Mead v. State

381 So. 2d 743 | Fla. Dist. Ct. App. | 1980

PER CURIAM.

The judgment of conviction and sentence under review is affirmed upon a holding that: (a) the motions to suppress evidence and statements filed by the de- ■ fendant were properly denied in the trial court as the police had probable cause to arrest the defendant Dixon v. State, 343 So.2d 1345 (Fla. 2d DCA 1977); Berry v. State, 316 So.2d 72 (Fla. 1st DCA 1975), and probable cause to search the defendant’s vehicle; Carroll v. United States, 267 U.S. 132, 45 S.Ct. 280, 69 L.Ed. 543 (1925), adopted by § 933.19, Fla.Stat. (1979); McGowan v.

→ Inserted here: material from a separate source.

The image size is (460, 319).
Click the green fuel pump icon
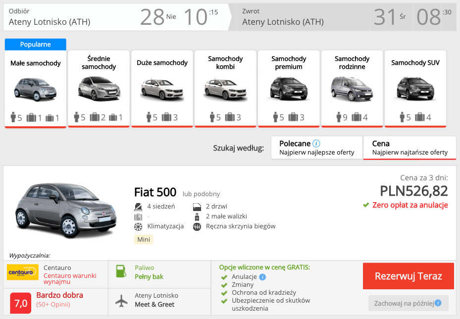[121, 271]
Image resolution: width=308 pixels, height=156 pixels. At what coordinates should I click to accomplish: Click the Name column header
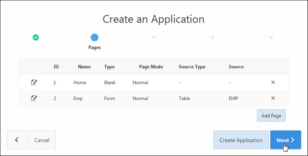pos(84,66)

State, 351 So.2d 1116 (Fla. 4th DCA 1977), based on Trooper B. A. Adriance’s testimony that he smelled a strong odor of marijuana emanating from the defendant’s vehicle prior to stopping the vehicle, arresting the defendant driver and searching the said vehicle; and (b) the defendant failed to preserve for appellate review the propriety of an alleged improper argument made by the prosecuting attorney in final argument at the trial of this cause because defense counsel did not, as required by law, make a motion for mistrial based on the alleged inflammatory argument after counsel’s objection thereto had been overruled by the trial court. Clark v. State, 363 So.2d 331, 335 (Fla.1978); see also State v. Cumbie, 380 So.2d 1031 (Fla.1980).

Affirmed.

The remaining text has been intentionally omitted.